- REQUIRED ACTION
Every line from the one with "Uncheck the 渠道商等级 checkbox" to the end of the listing below must be printed exactly, with no other text and no pictures.

· · · ·

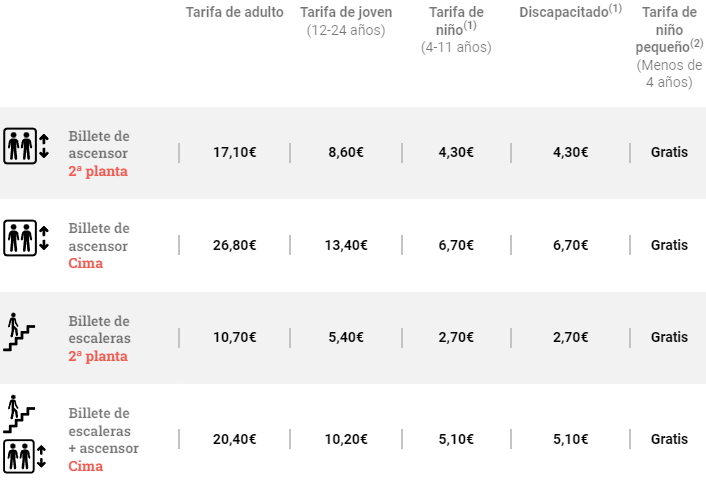Click the 17,10€ adult elevator price
The width and height of the screenshot is (706, 481).
coord(235,153)
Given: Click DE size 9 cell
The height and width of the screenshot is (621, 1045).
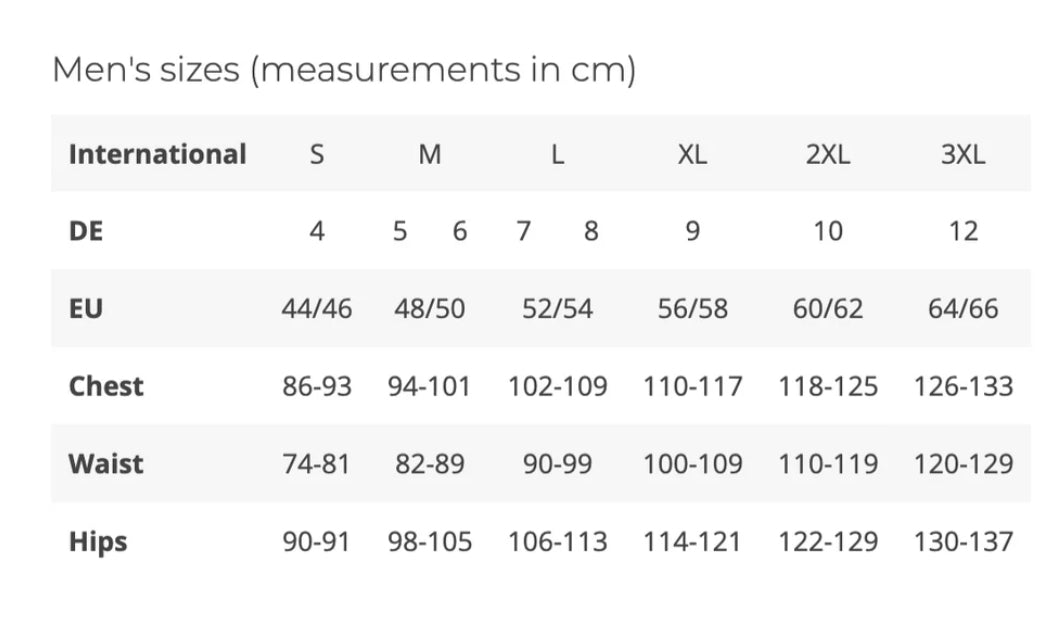Looking at the screenshot, I should pyautogui.click(x=692, y=232).
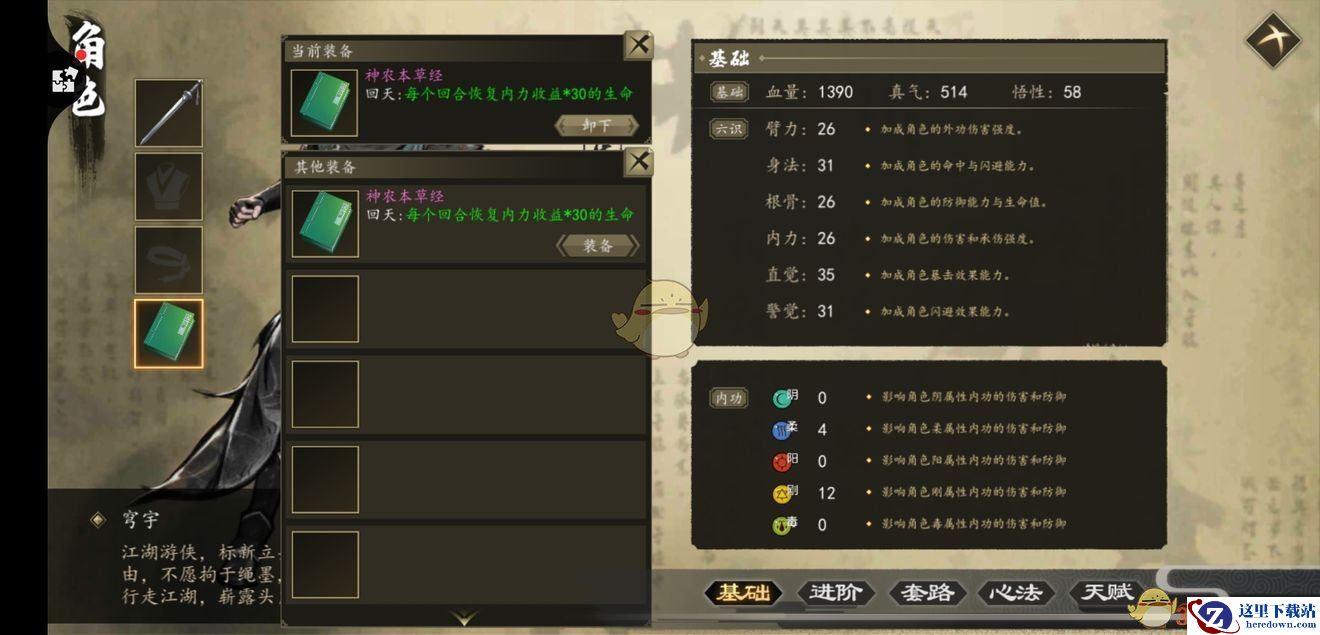Screen dimensions: 1320x635
Task: Click the 阳 attribute red icon
Action: (x=781, y=462)
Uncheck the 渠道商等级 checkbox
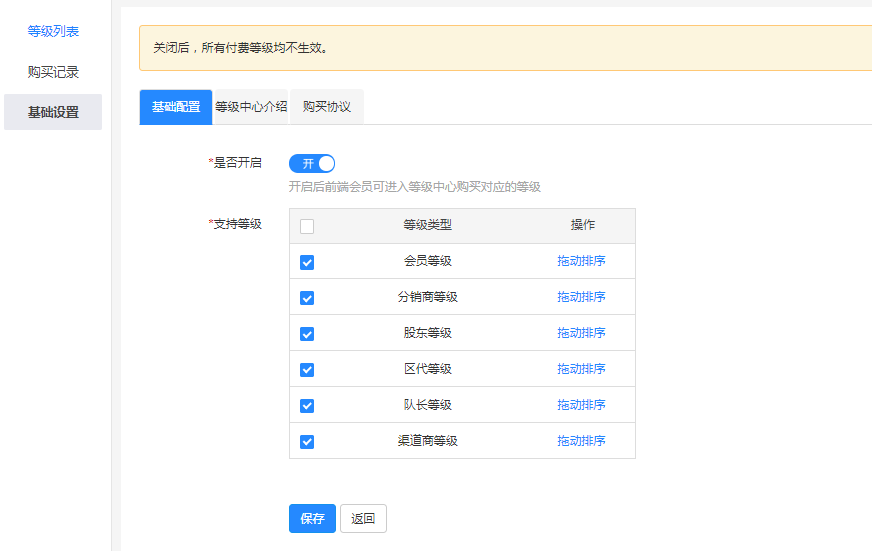872x551 pixels. (x=307, y=442)
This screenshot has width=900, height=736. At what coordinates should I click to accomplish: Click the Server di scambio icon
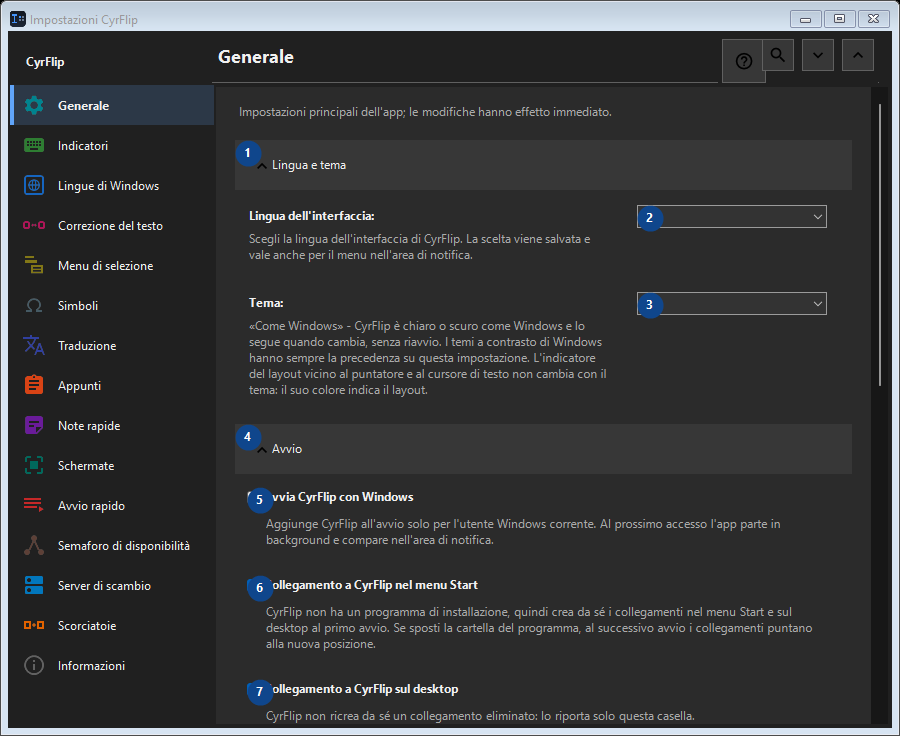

· · · ·

- THE ANSWER
Uncheck the 渠道商等级 checkbox
872x551 pixels. (x=307, y=442)
This screenshot has width=900, height=736. At what coordinates should I click to accomplish: Click the Server di scambio icon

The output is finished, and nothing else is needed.